§ **WRITTEN REQUEST**:
Copy out the records word for word, beginning at the line that contains "Where should I" and stopping after the line that contains "Click the magnifier icon in the Search box". Leave the pictures out of your copy.

§ **EXTRACTED ENTRIES**:
★ ★ ★ ★
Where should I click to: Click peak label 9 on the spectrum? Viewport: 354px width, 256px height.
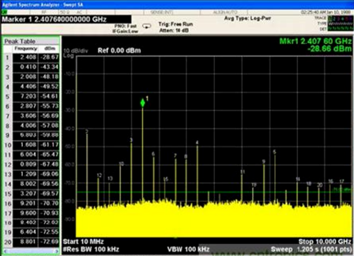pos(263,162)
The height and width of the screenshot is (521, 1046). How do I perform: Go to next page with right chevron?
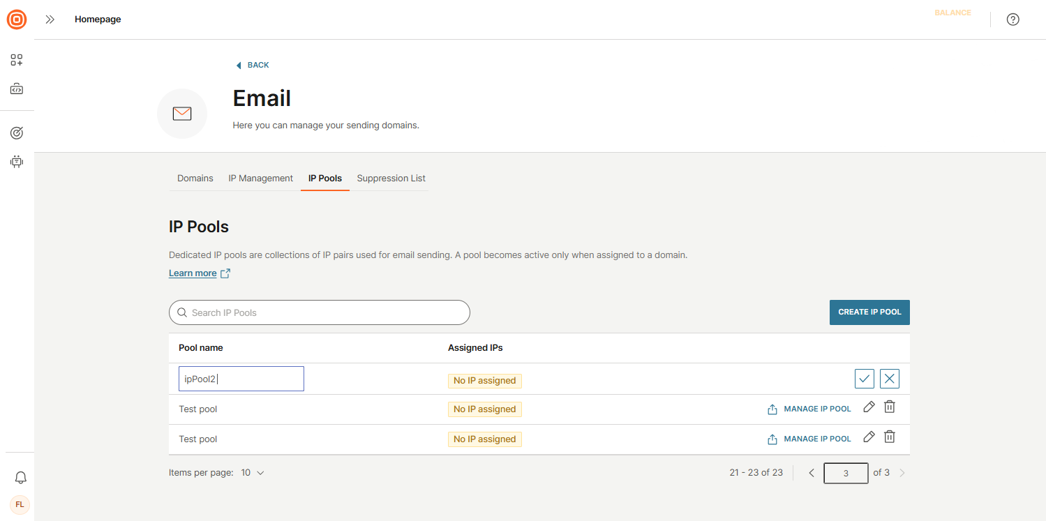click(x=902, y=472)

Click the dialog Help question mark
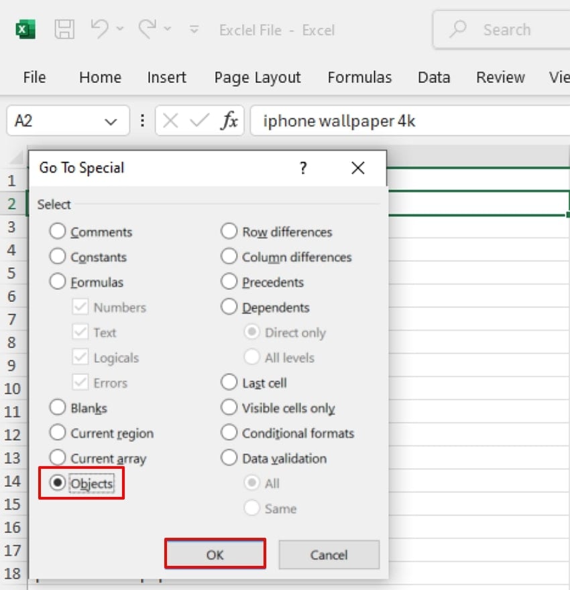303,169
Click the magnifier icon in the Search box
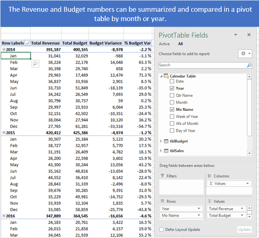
★ ★ ★ ★
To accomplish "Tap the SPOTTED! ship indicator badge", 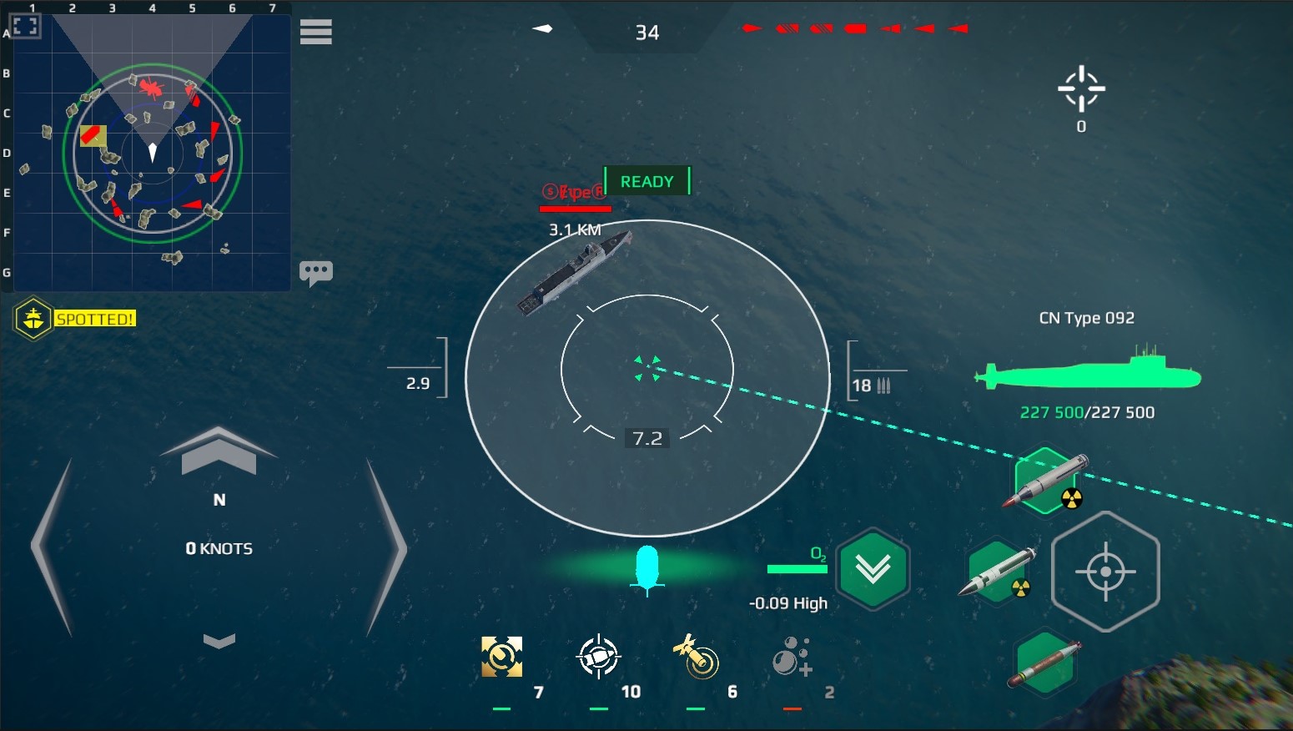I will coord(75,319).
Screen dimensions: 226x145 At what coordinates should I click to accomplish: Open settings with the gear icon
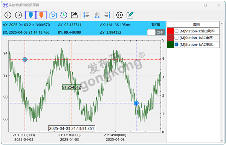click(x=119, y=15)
★ ★ ★ ★
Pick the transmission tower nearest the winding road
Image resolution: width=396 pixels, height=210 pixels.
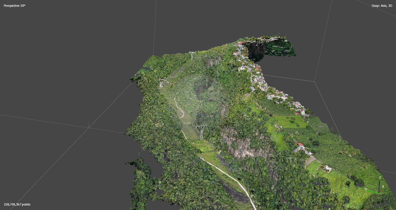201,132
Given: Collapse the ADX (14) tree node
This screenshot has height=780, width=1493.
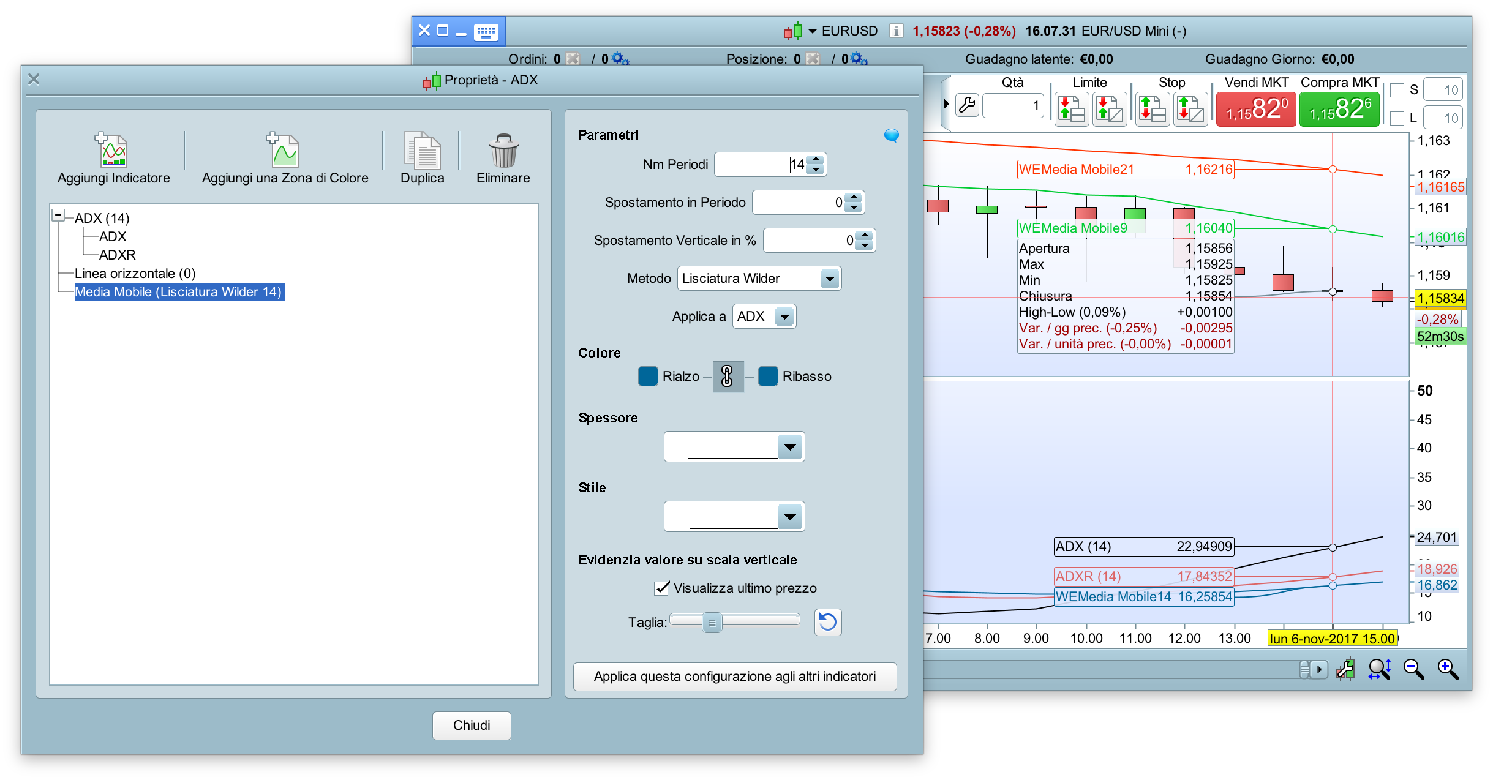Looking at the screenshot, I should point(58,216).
★ ★ ★ ★
§ **WORKED ANSWER**:
Where should I click to: Click peak label 9 on the spectrum? Viewport: 354px width, 256px height.
pos(263,162)
The height and width of the screenshot is (521, 1046). How do I perform: Go to next page with right chevron?
click(x=902, y=472)

Click the dialog Help question mark
303,169
Click the magnifier icon in the Search box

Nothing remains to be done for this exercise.